#### Data supplied:
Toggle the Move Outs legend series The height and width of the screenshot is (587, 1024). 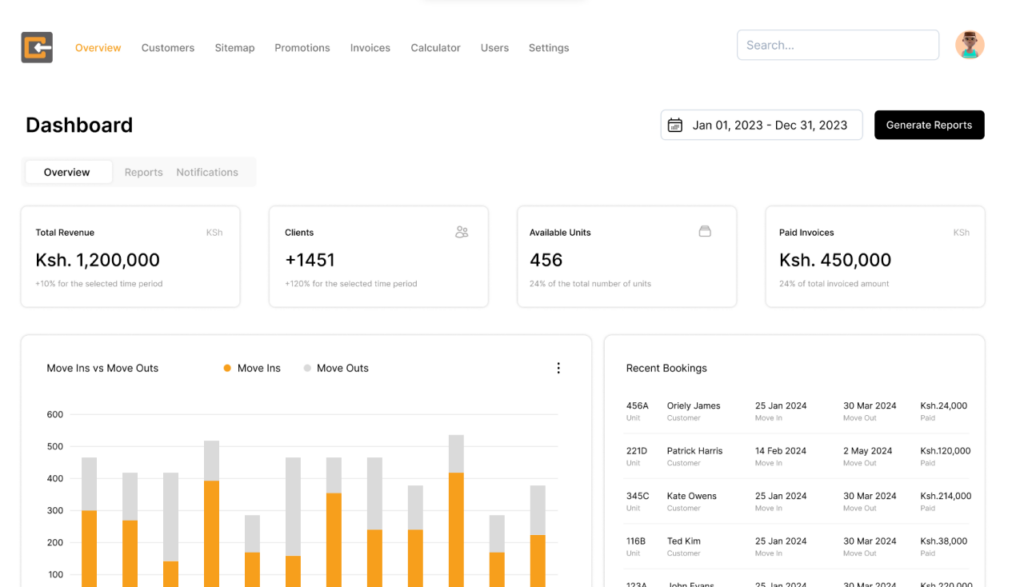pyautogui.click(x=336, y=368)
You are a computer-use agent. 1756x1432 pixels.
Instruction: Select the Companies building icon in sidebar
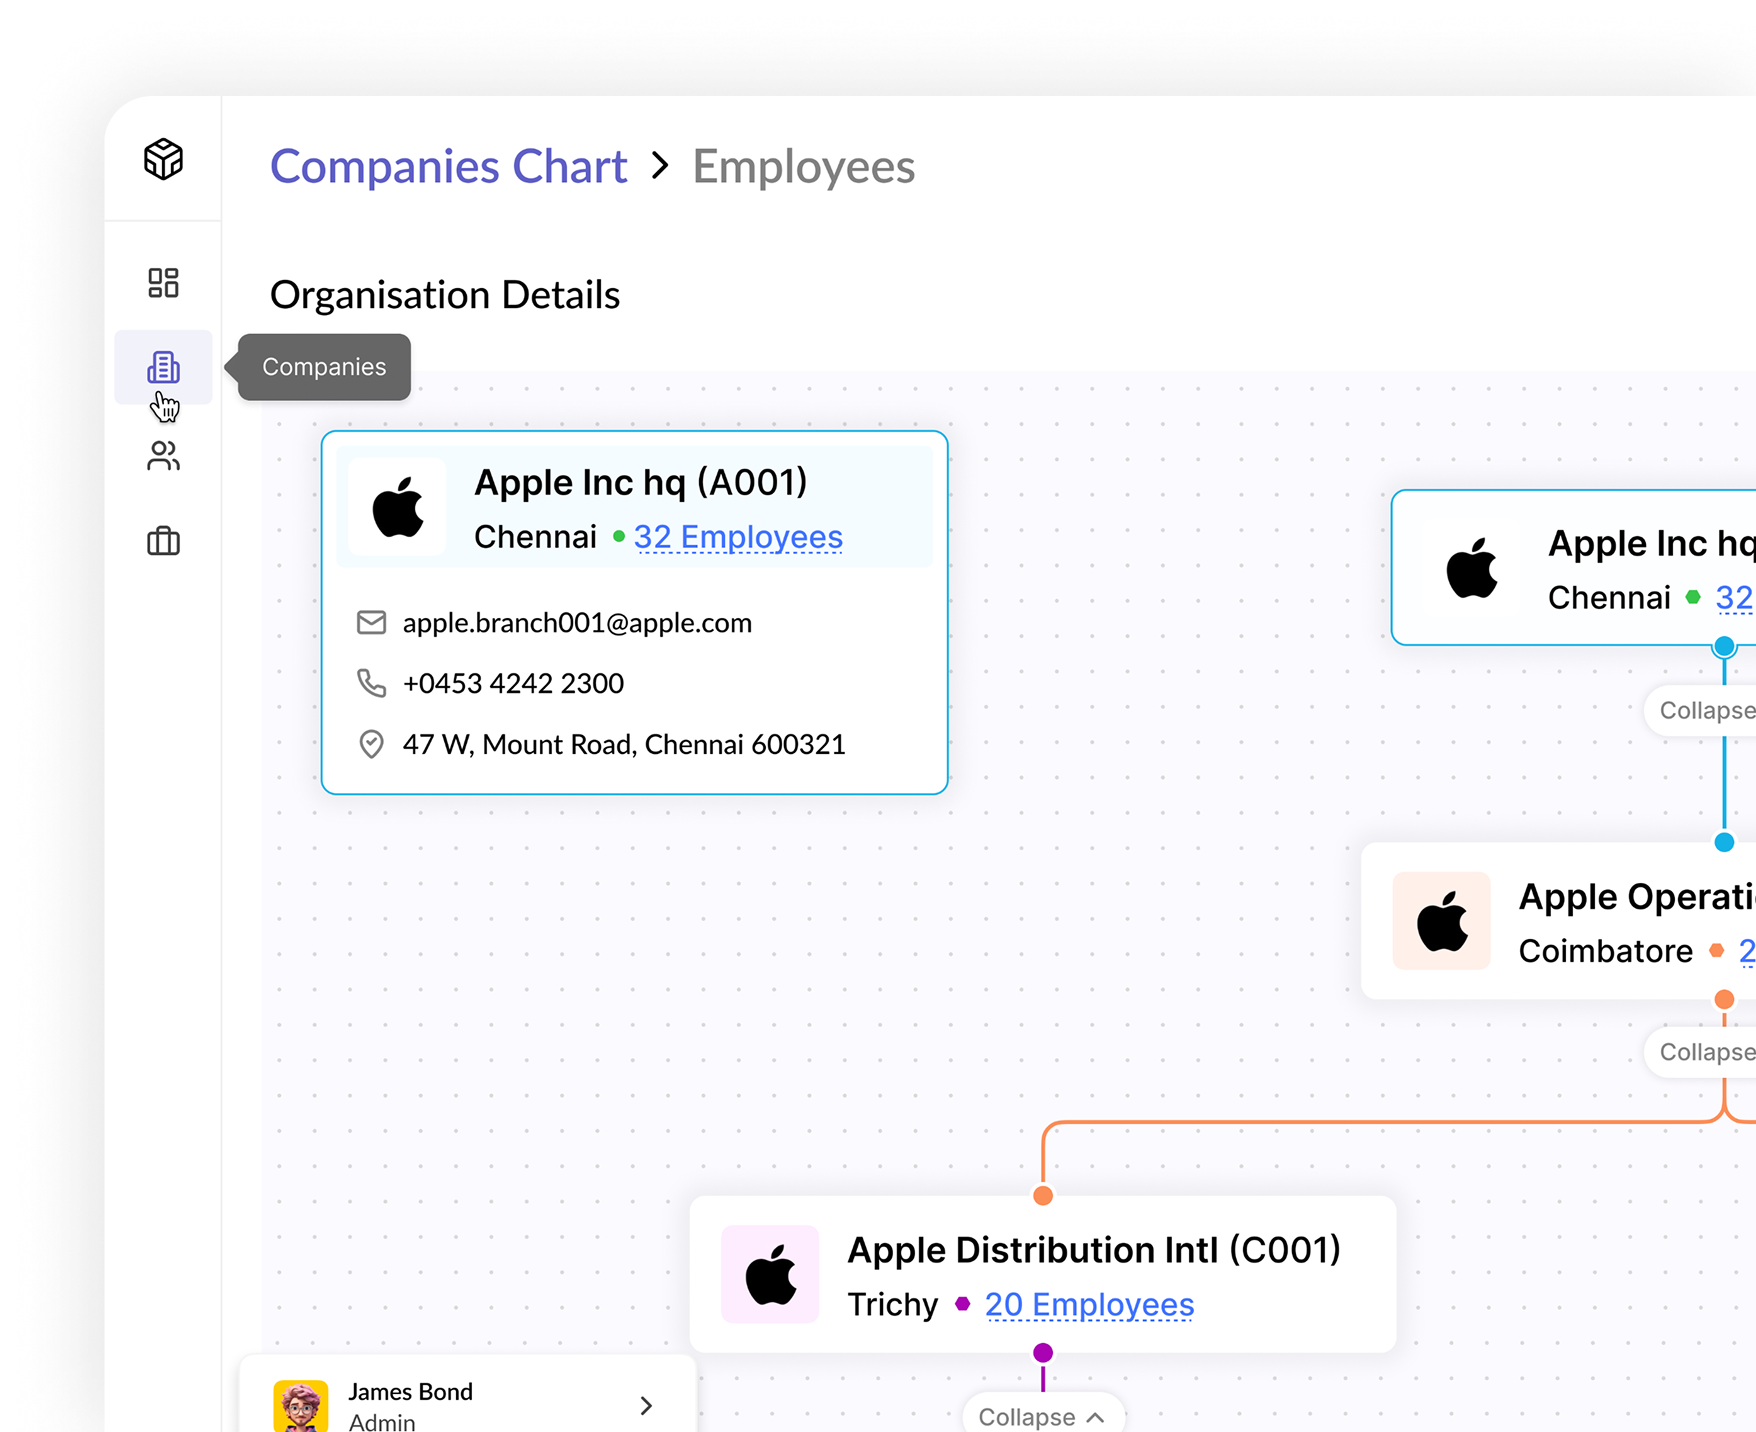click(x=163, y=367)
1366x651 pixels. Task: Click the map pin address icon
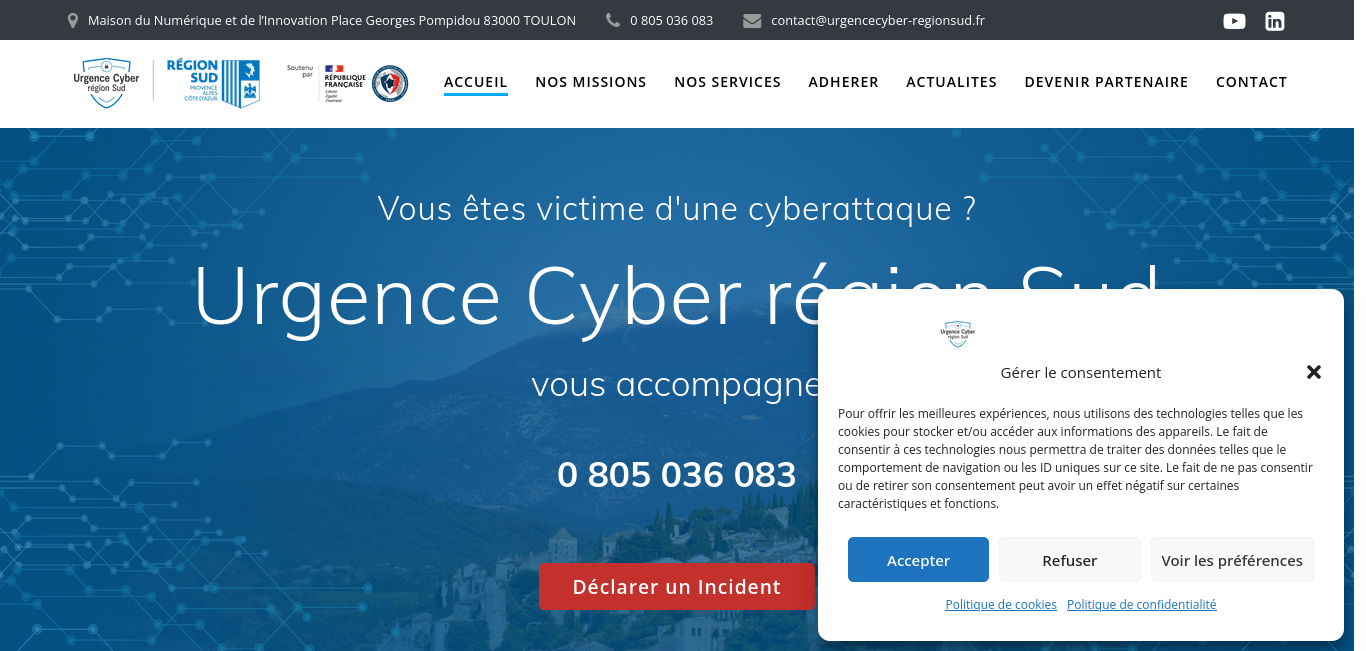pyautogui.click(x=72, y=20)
...
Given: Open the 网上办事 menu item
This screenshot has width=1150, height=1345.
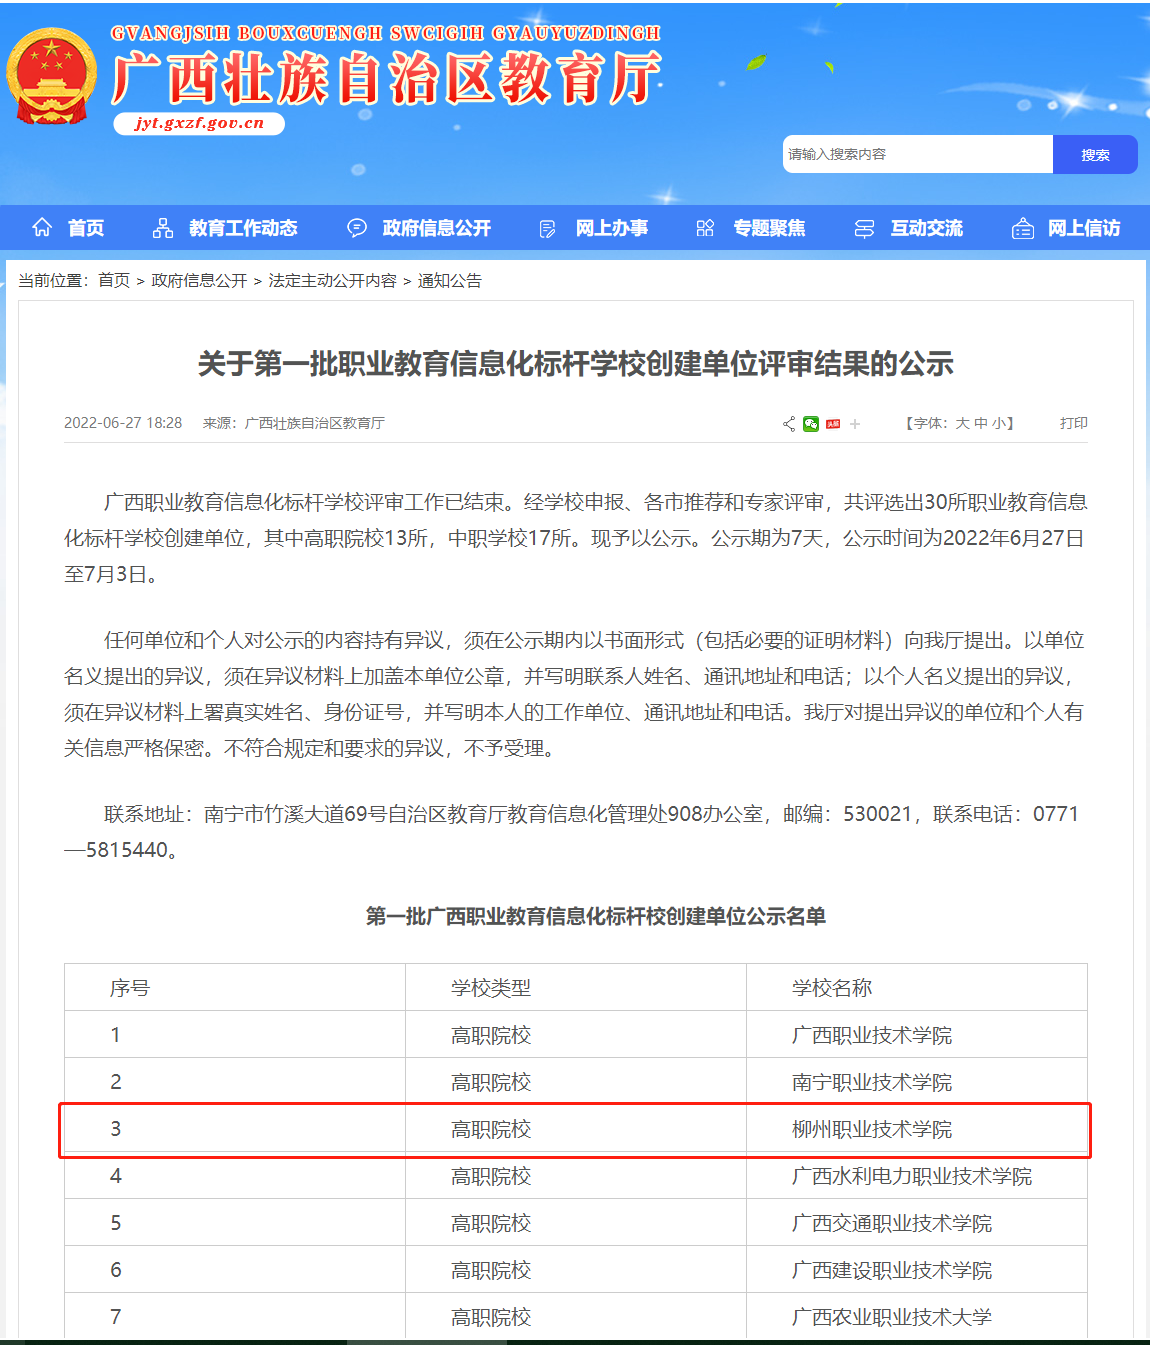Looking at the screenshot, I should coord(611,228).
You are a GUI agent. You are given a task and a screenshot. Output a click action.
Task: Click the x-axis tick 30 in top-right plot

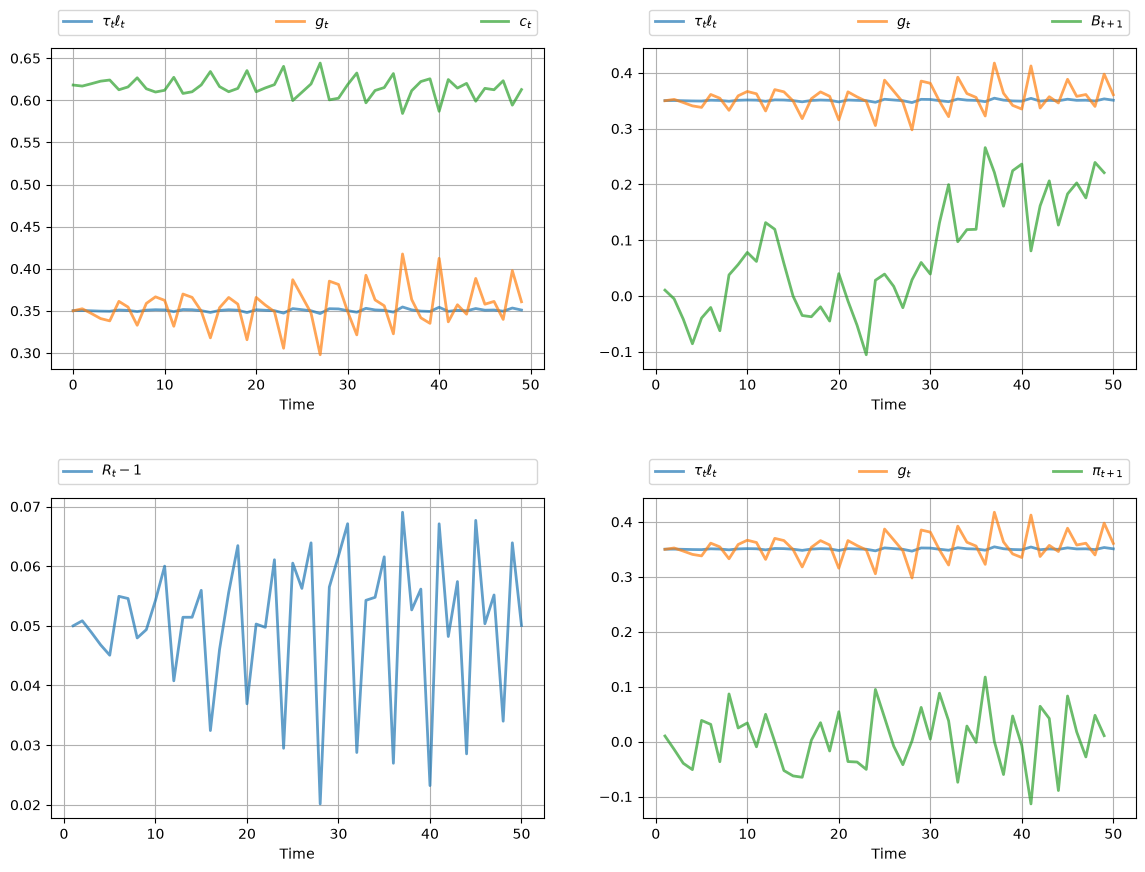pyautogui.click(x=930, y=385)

#### Instructions for the task:
Work out how many lines of the data hold the string "agent". Reply with that number alone.

#### Written response:
2